Foucault x Relations x Lists

Going to skip pleasantries and preambles this time around, hope no one takes offence.

Perhaps not the most central to the text, I’d like to suggest that Foucault’s History of Sexality vol. 1 aims to cast power as essentially a matter of relation. So much of Foucault’s description involves mechanism and economy. Like sex, there is always relation and interplay in Foucault’s understanding of the world. Uncovering the relations (power-knowledge and the like), therefore becomes the method through which one can find meaning.I find this idea provocative, although I suspect I’m drastically over-simplifying things here.

Foucault’s has a surprisingly enjoyable writing style considering the density of his ideas. He doesn’t attempt any fancy techniques, and he comes across as a very honest writer, which is endearing. Would also like to mention his use of lists and tendency to connect multiple independent clauses with colons and semicolons. His stupendously long sentences generally flow really nicely, and I have a hunch that this stylistic feature is characteristic of the french language.

EDIT:

I made some outrageously bold claims in original post. The whole book is not about relations. But I think that understanding the relations for Foucault are a lot more important than describing the essence of sex and sexuality.

This book is not about sex. It is not hoping to find the essence of sex through the evolution of sexual practices through history, nor is it trying to find some absolute truth about sexuality. This work, I believe, is set on finding the way that sexuality operates as a function of power.

Even what could be considered the more “bodily” depictions of sex in this book, that is, the discussion of perversions, are less concerned with the perversion or fetishes themselves than with the way that they played a part in supporting the norm, the “incorporation of perversions and a new specification of individuals” (42-43).
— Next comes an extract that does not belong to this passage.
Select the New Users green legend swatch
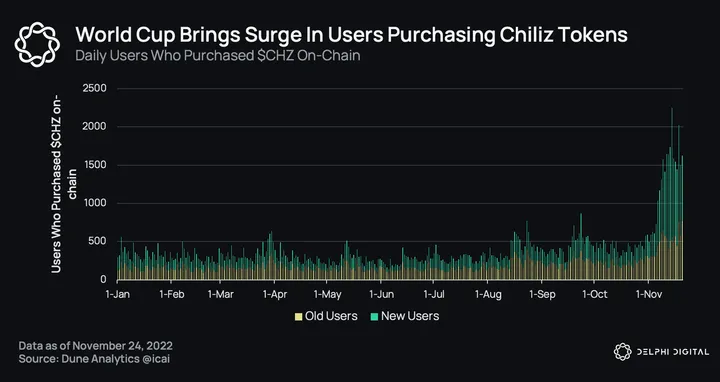The image size is (720, 382). pyautogui.click(x=374, y=316)
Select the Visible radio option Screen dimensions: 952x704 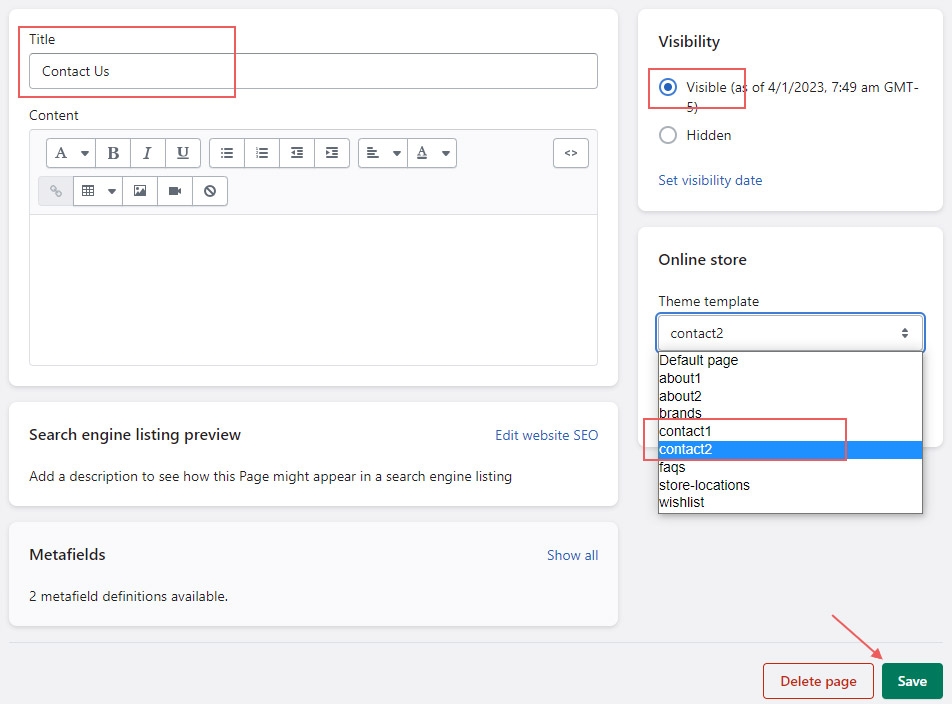[668, 87]
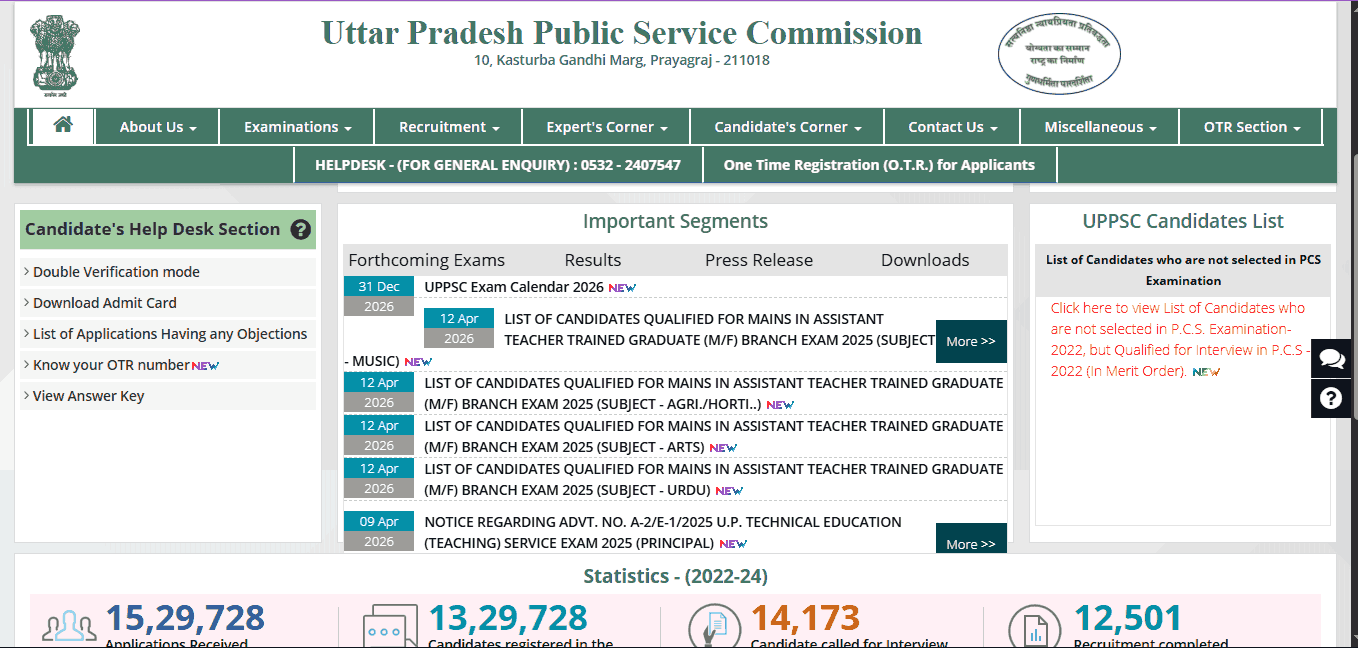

This is a quote I feel that is essential to this book and to the vague blur I’m trying to get at here:

“By creating the imaginary element that is “sex,” the deployment of sexuality established one of its most essential operating principles: the desire for sex – the desire to have it, to have access to it, to discover it, to liberate it, to articulate it in discourse, to formulate it in truth. It constituted “sex” itself as something desirable” (156-157)

Sex is only “sex” insofar as it is part of a network, part of a system. That, if anything, is the essence of sex.

3 thoughts on “Foucault x Relations x Lists

  1. A little short this week, Josh! And so much more to explain… I’d like to hear more about what you mean when you say that Foucault “aims to cast power as essentially a matter of relation.” This idea deserves some further development!

  2. I agree with Jon that there’s more in this post that hasn’t been said, although the bit I find most intriguing is this:

    Uncovering the relations (power-knowledge and the like), therefore becomes the method through which one can find meaning.

    What kind of meaning?

    Also agreed that Foucault’s writing is fairly straightforward.

  3. Hey guys,
    I’ve updated this post in the hopes of fleshing it out a little bit. Thanks for calling me out on the ambiguity. Let me know what you think.